#### Records for processing ####

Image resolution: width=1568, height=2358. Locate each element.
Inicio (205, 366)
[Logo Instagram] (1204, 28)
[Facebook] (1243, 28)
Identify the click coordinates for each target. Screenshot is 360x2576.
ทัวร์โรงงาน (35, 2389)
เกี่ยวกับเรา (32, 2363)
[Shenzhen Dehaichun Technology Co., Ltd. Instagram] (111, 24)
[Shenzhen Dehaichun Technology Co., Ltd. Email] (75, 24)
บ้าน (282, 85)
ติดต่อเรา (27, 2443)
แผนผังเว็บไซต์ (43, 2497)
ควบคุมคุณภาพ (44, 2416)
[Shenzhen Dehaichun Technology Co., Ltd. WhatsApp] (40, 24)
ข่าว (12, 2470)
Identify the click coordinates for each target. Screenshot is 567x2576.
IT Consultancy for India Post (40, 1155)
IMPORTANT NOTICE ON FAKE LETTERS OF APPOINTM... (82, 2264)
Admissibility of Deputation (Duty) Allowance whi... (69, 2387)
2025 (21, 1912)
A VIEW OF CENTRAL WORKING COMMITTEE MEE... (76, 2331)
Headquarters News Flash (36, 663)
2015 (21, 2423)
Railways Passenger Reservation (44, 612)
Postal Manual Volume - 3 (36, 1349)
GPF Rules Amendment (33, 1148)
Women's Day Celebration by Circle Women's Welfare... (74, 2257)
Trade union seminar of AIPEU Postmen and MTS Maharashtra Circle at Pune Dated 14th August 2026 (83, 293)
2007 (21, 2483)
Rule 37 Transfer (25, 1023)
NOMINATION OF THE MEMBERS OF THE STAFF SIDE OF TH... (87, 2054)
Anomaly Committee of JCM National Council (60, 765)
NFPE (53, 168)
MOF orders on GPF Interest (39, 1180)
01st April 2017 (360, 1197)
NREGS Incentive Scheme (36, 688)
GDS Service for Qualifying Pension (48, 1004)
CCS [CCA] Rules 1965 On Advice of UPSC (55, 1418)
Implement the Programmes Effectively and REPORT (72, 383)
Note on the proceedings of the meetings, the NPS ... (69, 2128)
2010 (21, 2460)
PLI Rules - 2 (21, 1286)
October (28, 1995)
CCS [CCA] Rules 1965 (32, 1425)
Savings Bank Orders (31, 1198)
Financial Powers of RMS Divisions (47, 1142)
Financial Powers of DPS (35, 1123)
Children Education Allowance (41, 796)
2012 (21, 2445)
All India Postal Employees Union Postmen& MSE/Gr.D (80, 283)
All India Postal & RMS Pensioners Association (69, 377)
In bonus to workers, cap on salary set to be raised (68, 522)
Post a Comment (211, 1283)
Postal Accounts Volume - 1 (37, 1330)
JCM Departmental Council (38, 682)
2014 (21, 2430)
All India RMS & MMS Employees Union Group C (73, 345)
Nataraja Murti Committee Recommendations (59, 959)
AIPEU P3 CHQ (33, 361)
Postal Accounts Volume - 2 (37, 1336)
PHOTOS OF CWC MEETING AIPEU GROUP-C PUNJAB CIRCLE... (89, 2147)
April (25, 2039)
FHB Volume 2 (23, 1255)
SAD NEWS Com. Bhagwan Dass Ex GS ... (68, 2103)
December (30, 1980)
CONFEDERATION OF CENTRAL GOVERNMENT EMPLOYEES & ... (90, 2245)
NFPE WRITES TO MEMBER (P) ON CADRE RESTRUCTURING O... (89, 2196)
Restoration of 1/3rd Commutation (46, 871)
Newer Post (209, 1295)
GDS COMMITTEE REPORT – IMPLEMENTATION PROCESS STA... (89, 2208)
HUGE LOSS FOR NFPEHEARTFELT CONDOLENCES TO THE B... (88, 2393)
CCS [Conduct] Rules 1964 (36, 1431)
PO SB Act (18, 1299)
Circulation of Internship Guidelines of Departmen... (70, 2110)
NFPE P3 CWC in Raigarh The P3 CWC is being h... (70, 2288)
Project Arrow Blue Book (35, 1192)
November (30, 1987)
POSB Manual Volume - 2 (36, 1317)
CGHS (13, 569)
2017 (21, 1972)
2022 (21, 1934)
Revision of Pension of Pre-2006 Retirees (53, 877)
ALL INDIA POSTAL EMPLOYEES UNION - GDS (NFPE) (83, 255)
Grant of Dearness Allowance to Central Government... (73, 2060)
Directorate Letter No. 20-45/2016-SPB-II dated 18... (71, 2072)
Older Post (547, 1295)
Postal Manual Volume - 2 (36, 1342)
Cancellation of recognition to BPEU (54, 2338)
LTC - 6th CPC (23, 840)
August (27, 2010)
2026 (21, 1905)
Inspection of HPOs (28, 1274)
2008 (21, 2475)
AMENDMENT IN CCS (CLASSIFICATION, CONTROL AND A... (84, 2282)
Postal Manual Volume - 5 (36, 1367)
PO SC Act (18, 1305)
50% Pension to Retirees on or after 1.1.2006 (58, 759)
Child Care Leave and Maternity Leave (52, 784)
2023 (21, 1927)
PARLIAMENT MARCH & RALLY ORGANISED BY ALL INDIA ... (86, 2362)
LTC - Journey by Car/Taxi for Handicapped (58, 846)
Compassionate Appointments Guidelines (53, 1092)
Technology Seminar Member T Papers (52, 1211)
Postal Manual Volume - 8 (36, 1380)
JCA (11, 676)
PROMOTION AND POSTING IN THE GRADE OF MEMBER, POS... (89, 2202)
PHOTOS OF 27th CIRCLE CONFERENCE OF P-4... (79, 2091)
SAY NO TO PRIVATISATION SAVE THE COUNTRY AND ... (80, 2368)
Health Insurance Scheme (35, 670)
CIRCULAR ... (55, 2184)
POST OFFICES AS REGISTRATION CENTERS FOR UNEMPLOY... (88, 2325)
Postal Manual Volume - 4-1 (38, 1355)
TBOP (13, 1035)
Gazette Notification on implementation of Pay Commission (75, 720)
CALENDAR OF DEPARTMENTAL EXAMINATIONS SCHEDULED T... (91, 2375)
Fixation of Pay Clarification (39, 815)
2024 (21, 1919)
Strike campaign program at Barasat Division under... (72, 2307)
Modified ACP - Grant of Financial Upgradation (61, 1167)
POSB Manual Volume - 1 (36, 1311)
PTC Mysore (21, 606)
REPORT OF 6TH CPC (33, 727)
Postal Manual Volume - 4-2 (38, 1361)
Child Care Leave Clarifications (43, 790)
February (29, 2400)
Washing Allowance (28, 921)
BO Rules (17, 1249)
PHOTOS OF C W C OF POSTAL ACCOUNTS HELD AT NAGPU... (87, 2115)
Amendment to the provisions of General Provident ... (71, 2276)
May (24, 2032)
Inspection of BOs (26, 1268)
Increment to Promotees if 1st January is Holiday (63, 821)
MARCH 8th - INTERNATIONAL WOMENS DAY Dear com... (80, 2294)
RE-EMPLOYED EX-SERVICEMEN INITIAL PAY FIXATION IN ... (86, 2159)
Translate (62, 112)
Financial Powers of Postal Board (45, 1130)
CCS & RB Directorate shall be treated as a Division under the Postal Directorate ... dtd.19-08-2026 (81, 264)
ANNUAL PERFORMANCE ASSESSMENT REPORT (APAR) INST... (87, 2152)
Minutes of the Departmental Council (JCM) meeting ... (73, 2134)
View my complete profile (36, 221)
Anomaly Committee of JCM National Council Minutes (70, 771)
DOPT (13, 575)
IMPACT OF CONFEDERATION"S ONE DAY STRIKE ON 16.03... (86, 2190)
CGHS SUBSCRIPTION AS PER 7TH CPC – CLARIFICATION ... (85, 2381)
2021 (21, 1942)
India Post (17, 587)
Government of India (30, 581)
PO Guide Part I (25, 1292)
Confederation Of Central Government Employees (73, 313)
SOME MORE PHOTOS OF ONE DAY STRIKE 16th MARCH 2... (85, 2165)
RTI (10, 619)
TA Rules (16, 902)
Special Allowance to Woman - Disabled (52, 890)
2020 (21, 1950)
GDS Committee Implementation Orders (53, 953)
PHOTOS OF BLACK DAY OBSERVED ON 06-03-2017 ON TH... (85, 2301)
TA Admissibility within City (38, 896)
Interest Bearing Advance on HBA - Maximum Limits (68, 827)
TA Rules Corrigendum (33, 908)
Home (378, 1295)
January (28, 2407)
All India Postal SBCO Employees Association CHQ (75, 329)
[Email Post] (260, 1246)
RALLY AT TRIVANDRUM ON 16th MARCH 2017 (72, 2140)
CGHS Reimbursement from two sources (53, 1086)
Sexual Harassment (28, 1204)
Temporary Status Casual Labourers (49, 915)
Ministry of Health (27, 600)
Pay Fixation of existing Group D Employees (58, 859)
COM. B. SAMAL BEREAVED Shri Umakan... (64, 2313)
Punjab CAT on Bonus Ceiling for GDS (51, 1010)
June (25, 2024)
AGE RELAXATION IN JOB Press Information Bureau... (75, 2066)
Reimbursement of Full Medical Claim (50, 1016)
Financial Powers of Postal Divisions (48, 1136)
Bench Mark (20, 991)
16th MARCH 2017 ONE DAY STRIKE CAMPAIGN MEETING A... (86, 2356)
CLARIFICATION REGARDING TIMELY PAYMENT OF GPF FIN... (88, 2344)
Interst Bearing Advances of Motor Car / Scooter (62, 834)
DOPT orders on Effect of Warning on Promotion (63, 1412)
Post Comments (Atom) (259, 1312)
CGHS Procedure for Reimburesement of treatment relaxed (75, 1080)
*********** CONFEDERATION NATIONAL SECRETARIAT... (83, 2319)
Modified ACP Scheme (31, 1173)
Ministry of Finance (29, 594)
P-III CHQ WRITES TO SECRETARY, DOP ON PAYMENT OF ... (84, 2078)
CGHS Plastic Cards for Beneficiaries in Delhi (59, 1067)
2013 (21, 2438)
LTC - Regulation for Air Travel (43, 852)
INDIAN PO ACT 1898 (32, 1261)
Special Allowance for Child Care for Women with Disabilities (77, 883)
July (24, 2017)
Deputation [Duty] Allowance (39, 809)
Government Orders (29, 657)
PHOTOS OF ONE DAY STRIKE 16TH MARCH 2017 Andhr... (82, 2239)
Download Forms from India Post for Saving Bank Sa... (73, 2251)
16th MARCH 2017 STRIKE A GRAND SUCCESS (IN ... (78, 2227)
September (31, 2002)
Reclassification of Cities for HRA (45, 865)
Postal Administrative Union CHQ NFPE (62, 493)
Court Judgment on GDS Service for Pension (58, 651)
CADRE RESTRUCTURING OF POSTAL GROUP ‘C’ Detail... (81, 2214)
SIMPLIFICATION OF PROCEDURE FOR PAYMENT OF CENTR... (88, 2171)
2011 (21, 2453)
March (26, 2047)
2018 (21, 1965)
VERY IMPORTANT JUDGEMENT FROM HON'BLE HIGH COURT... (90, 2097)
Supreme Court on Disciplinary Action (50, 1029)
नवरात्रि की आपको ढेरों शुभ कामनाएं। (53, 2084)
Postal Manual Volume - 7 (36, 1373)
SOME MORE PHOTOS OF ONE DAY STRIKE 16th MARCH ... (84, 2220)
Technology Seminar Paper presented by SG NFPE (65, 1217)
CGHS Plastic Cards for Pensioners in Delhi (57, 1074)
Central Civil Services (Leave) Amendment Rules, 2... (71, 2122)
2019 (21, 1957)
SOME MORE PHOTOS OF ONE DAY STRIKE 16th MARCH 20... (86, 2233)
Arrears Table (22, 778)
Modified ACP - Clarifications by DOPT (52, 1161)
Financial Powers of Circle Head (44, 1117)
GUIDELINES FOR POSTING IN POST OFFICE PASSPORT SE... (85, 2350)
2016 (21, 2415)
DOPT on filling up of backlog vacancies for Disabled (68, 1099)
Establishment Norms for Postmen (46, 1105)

####

The required output is every line above from the one with "CGHS Reimbursement from" down to the one with "Reimbursement of Full", restated word for word, ends included.

**Completed exercise:**
CGHS Reimbursement from two sources (53, 1086)
Sexual Harassment (28, 1204)
Temporary Status Casual Labourers (49, 915)
Ministry of Health (27, 600)
Pay Fixation of existing Group D Employees (58, 859)
COM. B. SAMAL BEREAVED Shri Umakan... (64, 2313)
Punjab CAT on Bonus Ceiling for GDS (51, 1010)
June (25, 2024)
AGE RELAXATION IN JOB Press Information Bureau... (75, 2066)
Reimbursement of Full Medical Claim (50, 1016)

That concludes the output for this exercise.